En mai, les organisateurs de Divers/Cité - dont les activités s'amorceront dimanche - avaient soumis une demande de subvention de 155 000 $ dans le cadre du Programme de manifestations touristiques de renom (PMTR), créé cette année et géré par le ministère de l'Industrie. «On a su que notre dossier avait passé toutes les étapes qui précèdent l'approbation du ministre, mentionne la directrice générale de Divers/Cité, Suzanne Girard. On s'est fait dire qu'on satisfaisait aux critères.»

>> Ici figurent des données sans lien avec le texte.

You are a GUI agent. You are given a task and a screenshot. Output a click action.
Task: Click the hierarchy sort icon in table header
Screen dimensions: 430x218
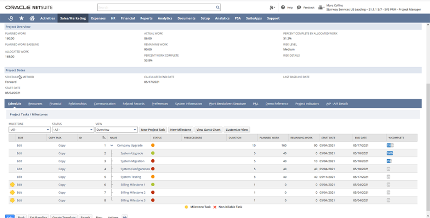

Mme Girard a appris en début de semaine qu'elle ne recevrait finalement pas la somme espérée. Celle-ci avait déjà tenu compte des 155 000 $ lorsqu'elle a fait le budget de son festival, et des sommes supplémentaires avaient été allouées à des activités de promotion et de publicité grâce à cette subvention. Elle s'explique mal pourquoi le gouvernement a finalement décidé de ne rien donner à Divers/Cité.

Demandes trop nombreuses

À Ottawa, le ministre responsable du PMTR, Tony Clement, a expliqué que les demandes de subvention avaient été très nombreuses et qu'il était impossible de dire oui à tout le monde. Il s'est bien défendu d'avoir pris cette décision pour des raisons idéologiques.

Le Ministère a justifié ce refus en mentionnant que plus de 150 demandes provenant de partout au pays avaient été faites et que, jusqu'à maintenant, 26 manifestations avaient bénéficié du programme. «À ce jour, le Québec a reçu une quantité importante du montant total du financement disponible à l'échelle nationale en 2009, a souligné par courriel Derek Mellon, porte-parole d'Industrie Canada. Comme un grand nombre de festivals et de manifestations de renom au Québec satisfont aux critères, ce ne sont pas tous les demandeurs qui recevront un financement au titre du PMTR.»

Ces raisons ne pèsent pas lourd dans la balance, estime la directrice générale de Divers/Cité. «Ils ne peuvent pas dire qu'ils ont eu beaucoup de demandes parce que 150 demandes pour un pays comme le Canada, je m'excuse, mais ce n'est pas énorme», dit-elle.

Parmi la vingtaine de festivals subventionnés - dont les noms figurent sur le site internet du Ministère - la Gay Pride de Toronto est le seul s'adressant directement à la communauté gaie. Et d'ailleurs, il y a quelques semaines, le versement d'une subvention de 400 000 $ à ce festival torontois a suscité la controverse dans l'Ouest.

Peu de temps après avoir pris cette décision, la ministre d'État au Tourisme, Diane Ablonczy, qui gérait le Programme des manifestations touristiques de renom, s'est fait retirer le dossier. Il a ensuite été remis à son collègue de l'Industrie, Tony Clement.

Un député conservateur de la Saskatchewan, Brad Trost, avait alors déclaré que Mme Ablonczy avait été remplacée en raison de sa décision d'aider financièrement le festival de Toronto. Selon lui, les Canadiens ne souhaitent pas que les deniers publics financent des festivals à caractère plus politique que touristique.

Malgré tout, Suzanne Girard n'est pas prête à affirmer que le gouvernement Harper a fait preuve de discrimination. «Je n'ose pas songer à ça, car ça serait une triste situation pour le Canada, mentionne-t-elle. Et ce n'est pas l'image qu'on veut donner au reste du monde. Toute l'industrie touristique au Canada tente d'attirer la communauté gaie.»